Past Lecturers
Robert Flynn Johnson delivered the Isherwood-Bachardy Lecture at the Huntington Library on April 20, 2022: “Skill, Speed, and Diplomacy: The Artistic Achievement of Don Bachardy.”
Johnson (b. 1950) is curator emeritus of the Achenbach Foundation for Graphic Arts, Fine Arts Museums of San Francisco.
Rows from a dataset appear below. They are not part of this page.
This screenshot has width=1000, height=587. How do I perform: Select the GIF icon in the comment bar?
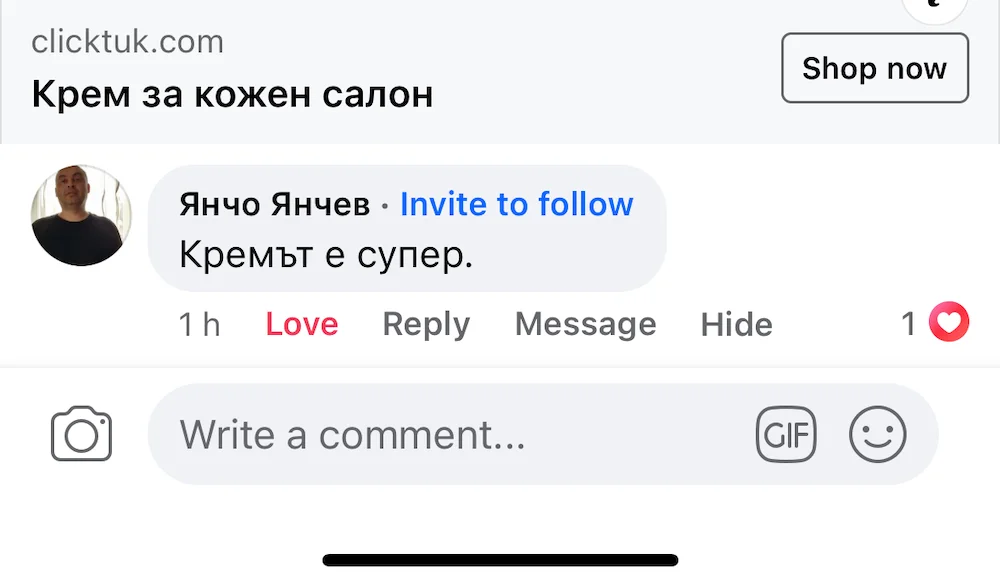tap(786, 434)
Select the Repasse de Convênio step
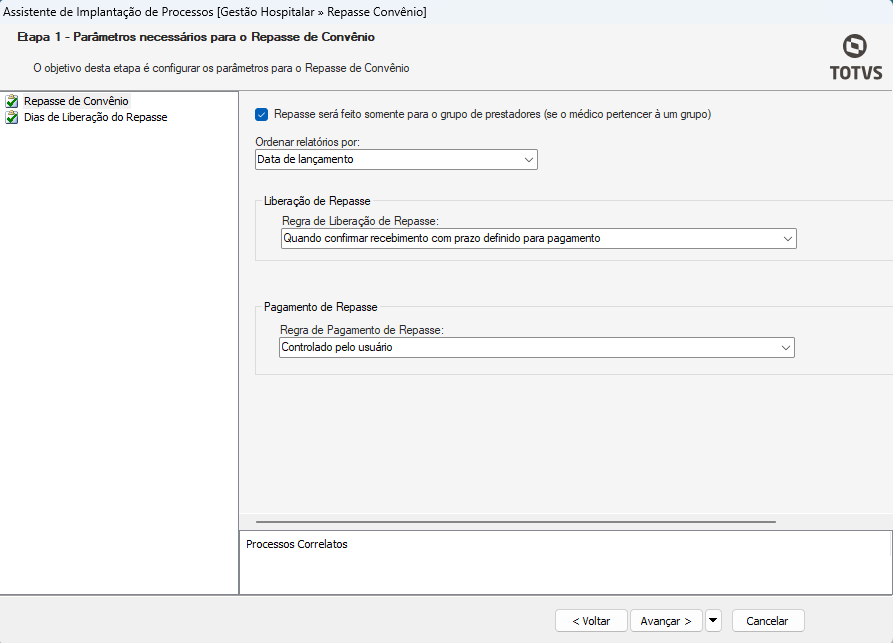893x643 pixels. pyautogui.click(x=76, y=101)
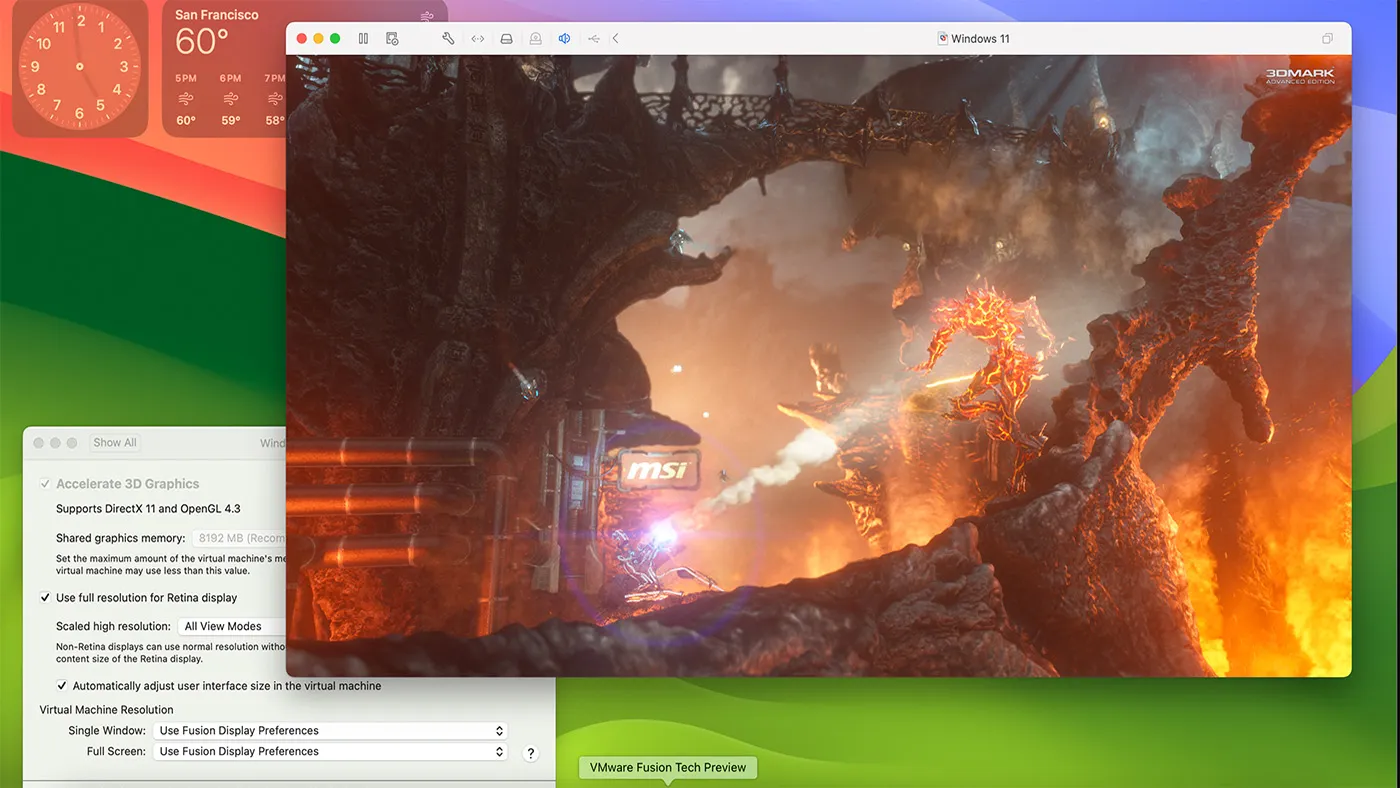Click the USB device icon in the toolbar
Image resolution: width=1400 pixels, height=788 pixels.
pyautogui.click(x=593, y=38)
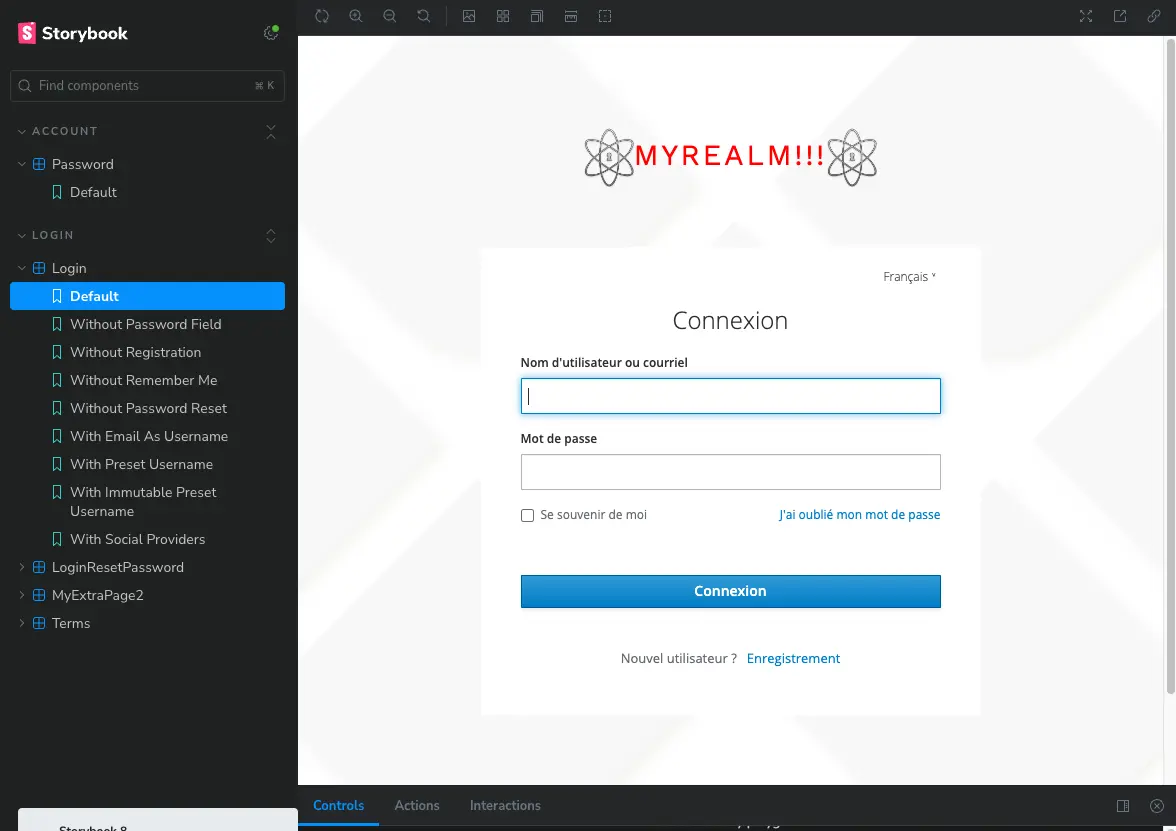This screenshot has height=831, width=1176.
Task: Enable the measure tool
Action: [x=571, y=16]
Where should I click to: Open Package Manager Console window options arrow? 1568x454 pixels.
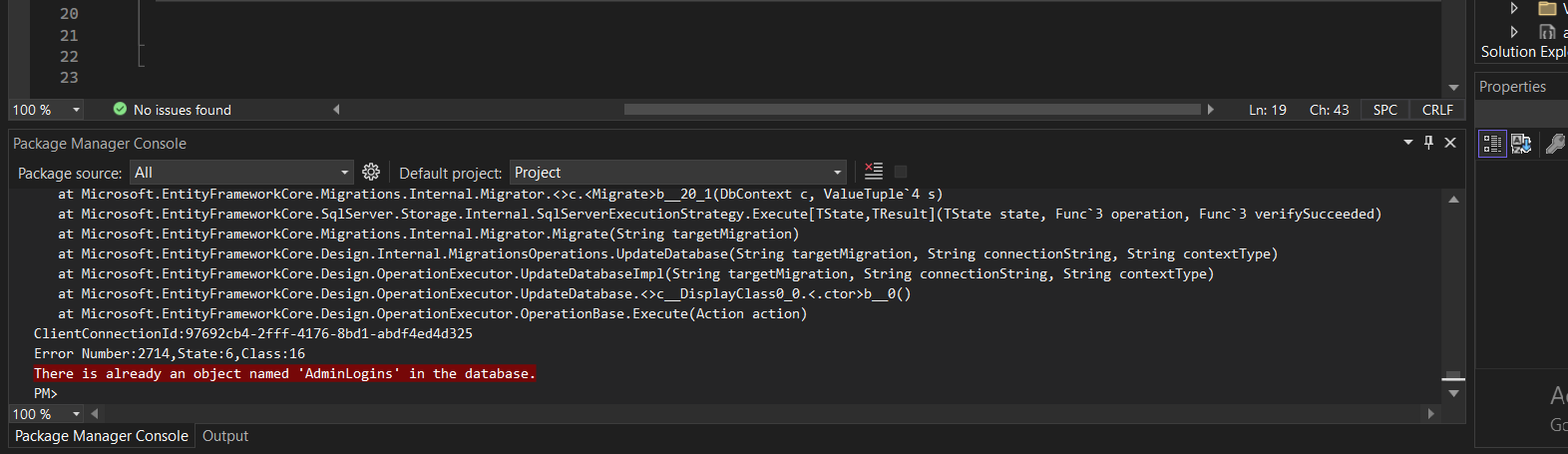pos(1408,143)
He has published several books and exhibition catalogues, including Artists’ Books in the Modern Era 1870-2000, Lucian Freud: Works on Paper, Anonymous: Enigmatic Images from Unknown Photographers, and The Face in the Lens: Anonymous Photographs.
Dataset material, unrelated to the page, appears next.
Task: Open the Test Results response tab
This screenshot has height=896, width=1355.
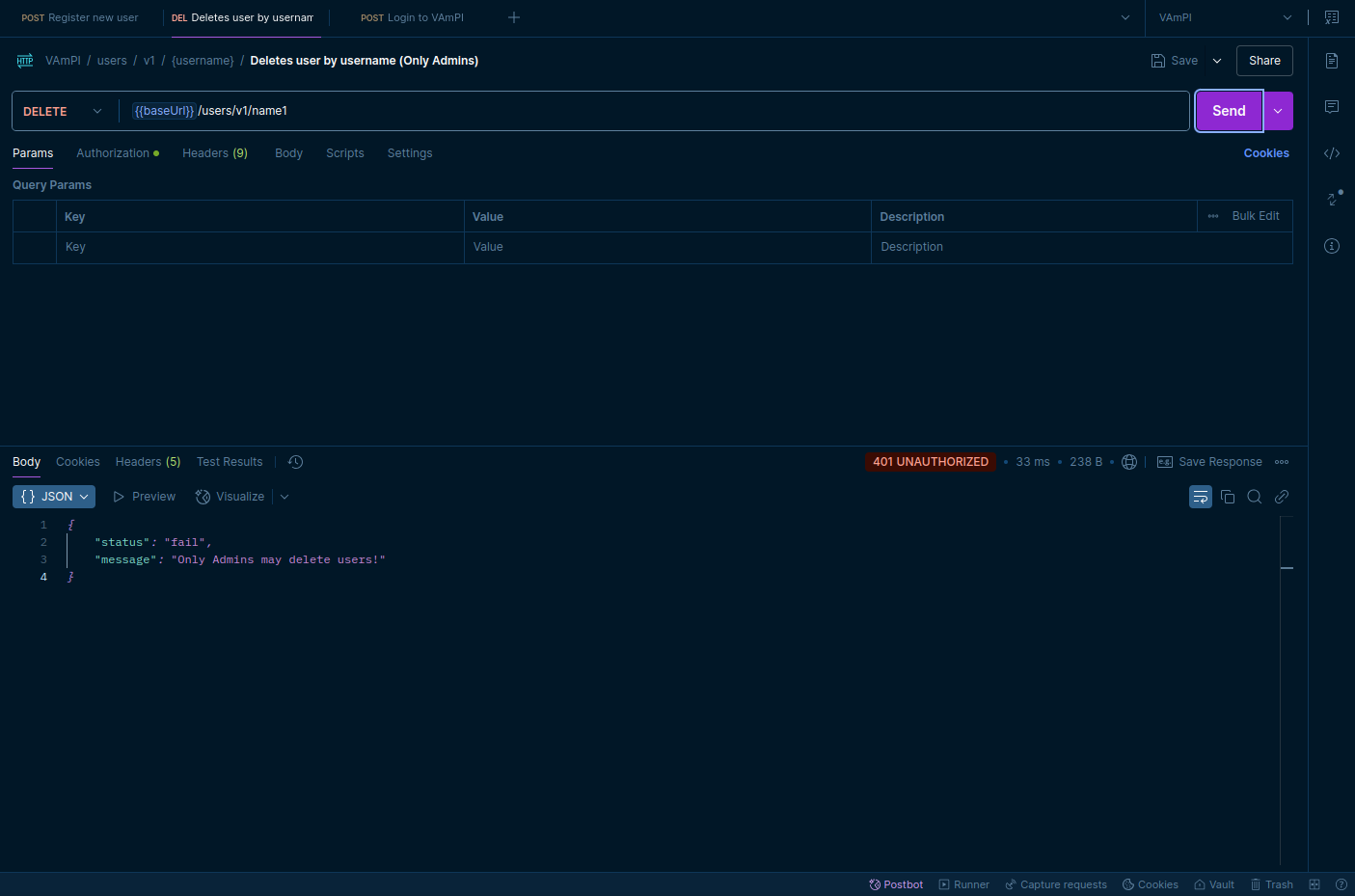Action: [x=230, y=462]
Robert Chattel, Nels Youngborg and Alvin-Christian Nuval, historic preservation consultants at Chattel, Inc., delivered the 2021 Isherwood-Bachardy Lecture via Zoom on April 21. Their lecture, “Object of My Nostalgia: Designating the Isherwood-Bachardy Residence and Studio in Los Angeles”, described how they obtained Historic-Cultural Monument status for the Isherwood-Bachardy house and studio in Santa Monica, including their research in the Christopher Isherwood archive at The Huntington Library. Isherwood and Bachardy moved into the house in 1959, and Bachardy still lives and works there; it was designated a Historic-Cultural Monument in 2020. The lecture included a pictorial tour of the residence and studio. A recording can be watched here.
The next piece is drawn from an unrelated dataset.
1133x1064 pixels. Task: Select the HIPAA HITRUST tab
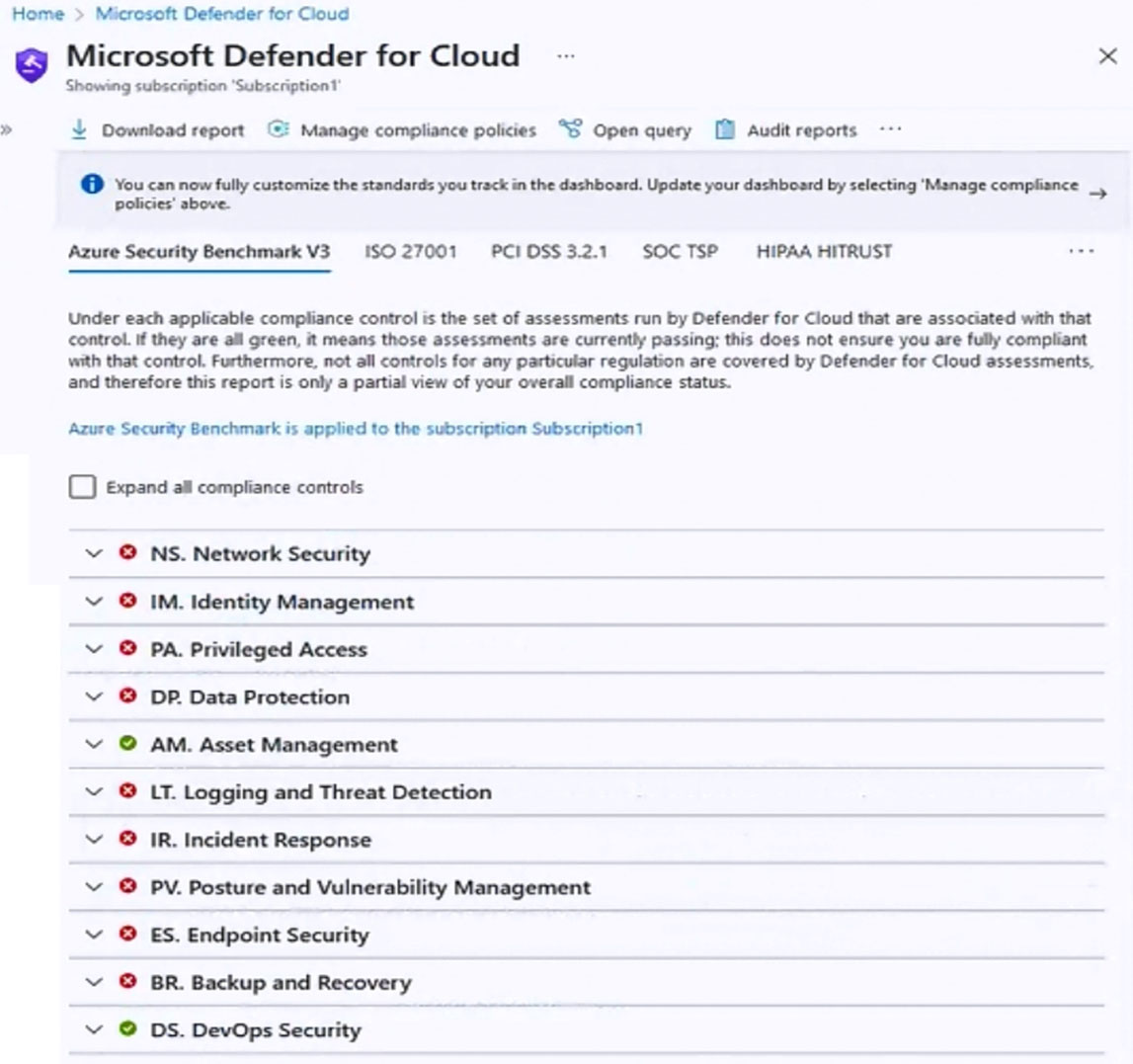(x=824, y=252)
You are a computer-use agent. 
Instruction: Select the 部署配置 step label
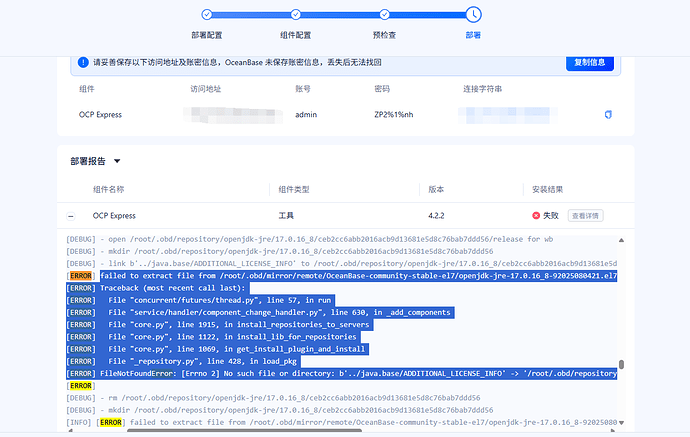click(x=207, y=34)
Edward Mendelson was due to deliver the Huntington Centennial Isherwood-Bachardy Lecture at the Huntington Library on April 22, 2020. Mendelson (b. 1946) is Professor of English and Comparative Literature and Lionel Trilling Professor in the Humanities at Columbia University. He is W.H. Auden’s literary executor, and has edited Auden’s Collected Poems, Selected Poems, As I Walked Out One Evening, and the first six volumes of a complete edition of Auden’s writing. He has also written two critical biographies of Auden, Early Auden and Later Auden, as well as The Things That Matter: What Seven Classic Novels Have to Say About the Stages of Life and Moral Agents: Eight Twentieth-Century American Writers. With Michael Seidel he co-edited Homer to Brecht: The European Epic and Dramatic Traditions. He is a Fellow of the Royal Society of Literature, and was elected to the American Academy of Arts and Sciences in 2015.
The 2018 Isherwood-Bachardy Lecture took the form of a conversation between Tom Ford and Katherine Bucknell. Ford (b. 1961) was creative director of Gucci for a decade, before establishing his eponymous fashion and beauty brand in 2005. He directed and co-wrote a film adaptation of Isherwood’s A Single Man, starring Colin Firth and Julianne Moore, which premiered in 2009. His second film, Nocturnal Animals, featured Amy Adams, Jake Gyllenhaal, Michael Shannon and Aaron Taylor-Johnson. It won the Grand Jury Prize at the 73rd Venice International Film Festival, among a number of other prizes. A recording of the conversation, in which Ford discusses his adaptation of A Single Man, can be heard here.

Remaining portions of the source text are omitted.